After all was said and done, was it for the best or did you remain longing for a love lost?


My first real heartbreak was when I was 17 years-old. My sister was in the Air Force and stationed in. Charleston, SC. Over the summer, my parents and I traveled to Charleston to see her. Over the weekend, we drove out to Isle of Palms to stay for the weekend. I remember it well. We stayed in a huge old white three story house with lots of bedrooms. It was an early mix between a boarding house and what would become what we now know as a bed and breakfast.

My sister invited some of her Air Force friends out to spend the day at the beach with us. There were three guys if I remember correctly. I have a perfect mental image of myself at the time. Young, thin, with long brown hair. I remember wearing shorts and a halter top and a wide brimmed hat. We spent the day dividing our time between the ocean and the beach.

As the day went on, I found myself falling for this tall, dark, young Italian man named Pete. By the end of the day I was head over heels. We walked to the boardwalk and there I experienced my very first ‘adult’ kiss. I felt like I might die right then and there. I was smitten. As the afternoon faded everyone decided to shower and change so we could all go out to dinner, sans parents.

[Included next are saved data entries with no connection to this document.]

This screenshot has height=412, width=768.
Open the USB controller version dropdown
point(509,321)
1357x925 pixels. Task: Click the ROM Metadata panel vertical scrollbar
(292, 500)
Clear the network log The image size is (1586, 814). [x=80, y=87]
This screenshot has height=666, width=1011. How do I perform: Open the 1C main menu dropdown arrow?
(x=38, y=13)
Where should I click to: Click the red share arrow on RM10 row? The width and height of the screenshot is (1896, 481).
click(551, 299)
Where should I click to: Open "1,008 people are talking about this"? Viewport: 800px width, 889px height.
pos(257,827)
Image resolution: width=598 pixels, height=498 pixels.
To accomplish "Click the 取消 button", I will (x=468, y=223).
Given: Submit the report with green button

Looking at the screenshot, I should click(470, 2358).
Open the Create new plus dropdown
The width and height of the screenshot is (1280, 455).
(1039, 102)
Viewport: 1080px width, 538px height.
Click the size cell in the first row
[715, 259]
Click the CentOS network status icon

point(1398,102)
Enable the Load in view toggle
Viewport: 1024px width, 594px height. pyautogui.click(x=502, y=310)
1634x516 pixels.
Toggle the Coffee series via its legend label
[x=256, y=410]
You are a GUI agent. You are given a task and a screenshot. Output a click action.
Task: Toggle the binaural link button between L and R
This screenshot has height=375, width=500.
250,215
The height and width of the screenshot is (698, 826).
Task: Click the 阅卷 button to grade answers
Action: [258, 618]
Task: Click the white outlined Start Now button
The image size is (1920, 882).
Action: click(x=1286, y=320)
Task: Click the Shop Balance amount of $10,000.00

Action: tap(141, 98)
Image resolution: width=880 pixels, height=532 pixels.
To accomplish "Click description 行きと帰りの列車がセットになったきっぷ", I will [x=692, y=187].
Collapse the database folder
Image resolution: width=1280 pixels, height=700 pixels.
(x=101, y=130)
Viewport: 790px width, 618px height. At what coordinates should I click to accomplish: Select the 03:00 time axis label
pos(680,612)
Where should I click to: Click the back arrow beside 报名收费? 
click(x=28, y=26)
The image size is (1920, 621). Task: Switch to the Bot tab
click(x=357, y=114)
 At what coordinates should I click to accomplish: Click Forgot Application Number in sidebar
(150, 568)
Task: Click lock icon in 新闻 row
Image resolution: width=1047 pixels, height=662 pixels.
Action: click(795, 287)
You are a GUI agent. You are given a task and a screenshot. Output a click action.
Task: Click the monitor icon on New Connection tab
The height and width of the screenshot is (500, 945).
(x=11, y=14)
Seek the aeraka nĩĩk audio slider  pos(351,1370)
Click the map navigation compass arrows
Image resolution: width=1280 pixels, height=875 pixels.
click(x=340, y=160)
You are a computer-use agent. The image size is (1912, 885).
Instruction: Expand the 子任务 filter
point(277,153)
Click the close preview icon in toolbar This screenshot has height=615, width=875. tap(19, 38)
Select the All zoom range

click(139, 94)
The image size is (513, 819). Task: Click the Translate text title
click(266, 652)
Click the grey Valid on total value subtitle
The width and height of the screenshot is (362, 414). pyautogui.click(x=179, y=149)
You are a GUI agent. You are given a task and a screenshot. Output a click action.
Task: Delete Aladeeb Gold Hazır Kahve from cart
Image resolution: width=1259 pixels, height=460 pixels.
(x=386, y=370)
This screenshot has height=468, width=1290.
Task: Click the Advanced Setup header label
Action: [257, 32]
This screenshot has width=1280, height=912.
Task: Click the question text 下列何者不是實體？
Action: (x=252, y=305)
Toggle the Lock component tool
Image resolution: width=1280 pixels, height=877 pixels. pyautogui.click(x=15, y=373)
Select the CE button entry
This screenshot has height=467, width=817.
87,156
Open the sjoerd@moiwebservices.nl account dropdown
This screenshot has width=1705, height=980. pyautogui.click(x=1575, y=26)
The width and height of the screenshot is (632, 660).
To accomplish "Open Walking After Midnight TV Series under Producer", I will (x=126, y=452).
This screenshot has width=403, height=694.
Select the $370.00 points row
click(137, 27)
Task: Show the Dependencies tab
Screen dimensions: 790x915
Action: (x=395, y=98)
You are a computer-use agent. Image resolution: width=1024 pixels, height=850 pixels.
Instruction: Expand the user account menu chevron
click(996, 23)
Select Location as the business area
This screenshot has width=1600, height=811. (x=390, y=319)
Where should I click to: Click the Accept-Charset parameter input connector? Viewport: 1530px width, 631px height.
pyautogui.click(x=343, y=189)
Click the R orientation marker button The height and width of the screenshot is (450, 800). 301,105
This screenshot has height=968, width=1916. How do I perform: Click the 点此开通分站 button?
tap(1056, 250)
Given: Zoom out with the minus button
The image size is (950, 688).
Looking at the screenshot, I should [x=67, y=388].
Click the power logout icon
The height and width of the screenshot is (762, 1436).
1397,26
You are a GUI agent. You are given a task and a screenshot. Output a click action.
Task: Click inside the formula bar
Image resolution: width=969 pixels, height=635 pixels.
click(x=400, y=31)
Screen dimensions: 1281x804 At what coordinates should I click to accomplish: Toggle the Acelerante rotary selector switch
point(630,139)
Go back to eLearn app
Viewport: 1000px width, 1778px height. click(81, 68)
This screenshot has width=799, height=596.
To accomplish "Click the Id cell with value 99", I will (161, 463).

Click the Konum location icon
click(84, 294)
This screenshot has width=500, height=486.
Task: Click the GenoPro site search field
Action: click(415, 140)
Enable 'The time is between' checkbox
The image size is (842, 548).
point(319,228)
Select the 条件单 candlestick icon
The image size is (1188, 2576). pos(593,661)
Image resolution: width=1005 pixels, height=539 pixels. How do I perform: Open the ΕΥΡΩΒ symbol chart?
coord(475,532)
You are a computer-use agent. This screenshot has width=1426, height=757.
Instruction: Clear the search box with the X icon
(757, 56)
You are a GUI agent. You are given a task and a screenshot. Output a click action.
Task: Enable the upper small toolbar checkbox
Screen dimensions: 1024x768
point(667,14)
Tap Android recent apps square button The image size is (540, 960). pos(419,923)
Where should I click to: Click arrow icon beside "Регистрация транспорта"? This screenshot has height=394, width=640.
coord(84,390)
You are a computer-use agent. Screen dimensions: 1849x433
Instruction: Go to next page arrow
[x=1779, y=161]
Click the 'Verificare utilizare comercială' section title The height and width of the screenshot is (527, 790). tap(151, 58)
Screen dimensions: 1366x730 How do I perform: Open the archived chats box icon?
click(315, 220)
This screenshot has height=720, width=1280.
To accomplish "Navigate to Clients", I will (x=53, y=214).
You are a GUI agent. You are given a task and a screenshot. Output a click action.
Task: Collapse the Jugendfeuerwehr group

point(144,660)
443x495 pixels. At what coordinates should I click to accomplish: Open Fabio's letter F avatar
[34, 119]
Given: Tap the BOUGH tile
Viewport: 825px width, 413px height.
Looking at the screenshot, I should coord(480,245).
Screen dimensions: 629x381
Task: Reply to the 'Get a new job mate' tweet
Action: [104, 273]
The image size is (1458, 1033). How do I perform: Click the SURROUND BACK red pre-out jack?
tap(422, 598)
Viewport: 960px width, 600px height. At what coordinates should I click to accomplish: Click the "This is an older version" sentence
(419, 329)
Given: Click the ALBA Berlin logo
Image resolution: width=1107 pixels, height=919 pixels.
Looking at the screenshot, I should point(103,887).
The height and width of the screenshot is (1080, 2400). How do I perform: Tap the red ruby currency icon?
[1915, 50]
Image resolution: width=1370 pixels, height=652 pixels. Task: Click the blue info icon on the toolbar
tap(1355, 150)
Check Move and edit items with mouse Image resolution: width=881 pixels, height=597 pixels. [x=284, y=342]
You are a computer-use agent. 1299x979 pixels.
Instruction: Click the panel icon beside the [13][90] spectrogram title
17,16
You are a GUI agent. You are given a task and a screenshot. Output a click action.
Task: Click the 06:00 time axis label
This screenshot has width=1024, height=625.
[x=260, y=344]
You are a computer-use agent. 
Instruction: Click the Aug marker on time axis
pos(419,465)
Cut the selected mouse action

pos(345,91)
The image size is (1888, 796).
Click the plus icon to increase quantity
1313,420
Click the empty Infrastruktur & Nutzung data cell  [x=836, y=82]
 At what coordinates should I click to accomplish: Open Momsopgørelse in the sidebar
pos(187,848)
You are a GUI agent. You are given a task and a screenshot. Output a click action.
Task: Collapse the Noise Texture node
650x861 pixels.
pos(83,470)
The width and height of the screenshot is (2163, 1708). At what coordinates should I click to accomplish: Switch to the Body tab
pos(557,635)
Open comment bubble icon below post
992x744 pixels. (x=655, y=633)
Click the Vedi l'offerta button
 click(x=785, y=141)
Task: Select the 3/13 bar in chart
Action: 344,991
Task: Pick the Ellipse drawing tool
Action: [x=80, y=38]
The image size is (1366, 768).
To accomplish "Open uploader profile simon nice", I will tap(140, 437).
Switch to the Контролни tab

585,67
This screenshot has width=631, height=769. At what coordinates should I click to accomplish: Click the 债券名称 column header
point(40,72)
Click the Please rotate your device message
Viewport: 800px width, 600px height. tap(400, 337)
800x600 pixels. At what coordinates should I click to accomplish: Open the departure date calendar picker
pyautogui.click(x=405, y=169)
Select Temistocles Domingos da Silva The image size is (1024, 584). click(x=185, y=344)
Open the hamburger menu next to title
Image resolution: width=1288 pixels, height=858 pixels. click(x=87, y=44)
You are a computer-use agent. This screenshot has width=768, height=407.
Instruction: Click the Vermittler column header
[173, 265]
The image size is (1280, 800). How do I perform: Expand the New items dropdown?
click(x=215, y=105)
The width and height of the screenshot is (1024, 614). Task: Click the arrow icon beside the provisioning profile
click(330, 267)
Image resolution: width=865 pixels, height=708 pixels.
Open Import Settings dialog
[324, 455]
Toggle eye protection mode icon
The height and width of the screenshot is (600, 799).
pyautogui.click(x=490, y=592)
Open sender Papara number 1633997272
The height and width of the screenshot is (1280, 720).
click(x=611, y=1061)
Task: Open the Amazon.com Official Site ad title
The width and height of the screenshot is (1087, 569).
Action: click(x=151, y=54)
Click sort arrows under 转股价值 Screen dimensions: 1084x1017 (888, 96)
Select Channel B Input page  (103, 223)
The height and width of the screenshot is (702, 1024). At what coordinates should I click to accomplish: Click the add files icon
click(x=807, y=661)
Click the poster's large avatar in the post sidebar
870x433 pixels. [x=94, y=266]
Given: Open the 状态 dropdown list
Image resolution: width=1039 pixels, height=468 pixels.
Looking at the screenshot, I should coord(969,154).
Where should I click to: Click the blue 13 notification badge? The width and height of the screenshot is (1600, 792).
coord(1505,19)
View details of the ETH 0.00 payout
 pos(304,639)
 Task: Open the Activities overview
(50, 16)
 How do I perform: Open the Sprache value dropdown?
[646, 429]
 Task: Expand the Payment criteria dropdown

My mom was quite the character and always had an edgy sense of humor. We were all sitting on the sprawling porch when my sister’s friends pulled up, got out of the car and approached us. At first my mom did not recognize them now that they had showered and changed out of their swim trunks. When she finally recognized who they were, she laughed and said, “Sorry. I didn’t recognize you with your clothes on.” Everyone laughed except a couple of very prim and proper ladies sitting on the porch.

We all piled in the car and drove to what I think was a Shakey’s pizza parlor. On the ride back, I sat by Pete. I was overwhelmed  with feelings I had never experienced. That evening, back at the beach, we sat on the steps and he sang to me – “Tell Laura I Love Her” is the song I remember most. What a wonderful voice he had. We sat on those steps as night fell and the stars came out – then he had to go.

We left the following day and went to my grandparents’ home in Virginia. When we arrived I had a terrible sunburn. I was blistered, but all I could think about was Pete. My sunburn was so bad my grandmother had me lie on the bed upstairs. She brewed strong tea, cooled it, and soaked towels in the tea to use as compresses on my back. I laid on the bed all day and cried my eyes out. Everyone thought it was the sunburn, but it wasn’t. It was a broken heart.

I never saw Pete again, but I did talk to him years later when I was in the Air Force. The Air Force had a personnel locator service so people could find each other after they were separated by a change in duty stations. I managed to get his phone number and called him. I can remember the conversation as if it were yesterday. He was shocked to hear from me. He was touched and surprised that I called and was truly surprised to learn how I felt about him a just few years earlier.

Years later I am glad it was what it was and we never saw each other again, but I definitely did not feel that way then. It will always remains a beautiful unblemished memory of my first ‘real’ love and the pain of my first crushing heartbreak.